The second leg of the trip across Asia and the Pacific was incredibly tiring and demanding with trek after trek into the remote mountains of the Bismarcks off New Guinea, the Solomons and finally the awe inspiring Vanuatu! To repeat this journey would require sheer determination and logistical back up and we owe a huge debt to Jon Hornbuckle for sorting out the Pacific part of the trip whilst we were travelling across Asia. The list of rarities and mega birds was endless but these came at a price in terms of sanity, at times health, fitness and sleep deprivation. A trip of 70+ flights and connections, gruelling treks into the humid mountains with fantastic local porters, numerous boat trips including a capsize, earthquakes, two robberies, one at gun point and a host of helpful locals plus Gunnar and Jonas in S America and great company with many other birders partaking in the trip. Looking back the trip was a success on most parts with the help of keen, sharp eyes and logistical skills. Simon, Martin and Ashley enabled us to see some great birds, on their parts of the trip and thankfully we all returned safely back to the UK despite the trials and tribulations of life.

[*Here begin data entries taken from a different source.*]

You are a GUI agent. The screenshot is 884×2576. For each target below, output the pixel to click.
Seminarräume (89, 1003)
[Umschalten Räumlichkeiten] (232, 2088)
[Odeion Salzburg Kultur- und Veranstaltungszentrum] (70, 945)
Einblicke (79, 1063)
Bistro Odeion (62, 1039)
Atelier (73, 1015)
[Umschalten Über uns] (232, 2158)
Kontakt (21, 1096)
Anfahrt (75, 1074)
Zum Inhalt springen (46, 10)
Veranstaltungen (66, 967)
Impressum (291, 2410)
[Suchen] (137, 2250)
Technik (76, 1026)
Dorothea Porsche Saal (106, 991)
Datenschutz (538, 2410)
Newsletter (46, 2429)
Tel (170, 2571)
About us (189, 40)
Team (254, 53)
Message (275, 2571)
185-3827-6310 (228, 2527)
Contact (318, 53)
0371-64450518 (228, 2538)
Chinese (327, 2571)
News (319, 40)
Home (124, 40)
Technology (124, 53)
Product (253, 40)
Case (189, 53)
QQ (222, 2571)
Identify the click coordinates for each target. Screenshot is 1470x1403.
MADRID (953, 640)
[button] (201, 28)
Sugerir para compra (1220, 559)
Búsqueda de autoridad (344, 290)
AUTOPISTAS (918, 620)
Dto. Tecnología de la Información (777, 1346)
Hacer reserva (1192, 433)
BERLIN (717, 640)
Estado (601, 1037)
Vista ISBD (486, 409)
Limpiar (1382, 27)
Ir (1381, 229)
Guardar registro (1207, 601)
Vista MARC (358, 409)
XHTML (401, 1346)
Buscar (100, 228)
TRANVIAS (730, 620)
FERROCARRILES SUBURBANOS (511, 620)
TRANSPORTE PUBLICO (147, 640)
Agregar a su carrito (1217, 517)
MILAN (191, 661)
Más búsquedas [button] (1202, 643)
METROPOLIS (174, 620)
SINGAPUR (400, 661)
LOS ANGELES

(Rennell Shrikebill . endemic to the island of Rennell in the Solomons)
10 years on would I do it again.......................... Probably not!!
Did I miss much in Kent that year......................Oh yes, July 98-99 was almost certainly the 'best' year ever on record for rarities in Kent.
Even now I'm asked as to whether I'll be travelling away again for a long time as it produced the goods in Kent!!!
It was a great year, never to be forgotten birding truly remote parts of the World and seeing birds rarely recorded before including some re discoveries and new information on some species.
What a fantastic hobby birding is and a great way to see the World.
The photo above though appearing somewhat 'dodgy' shows Jon on the RHS, Keith at the back and me at Camp Professor on Kolombangara a volcanic island in the Solomons sheltering from the rain. This island itself is host to many endemic bird species and a great place to bird.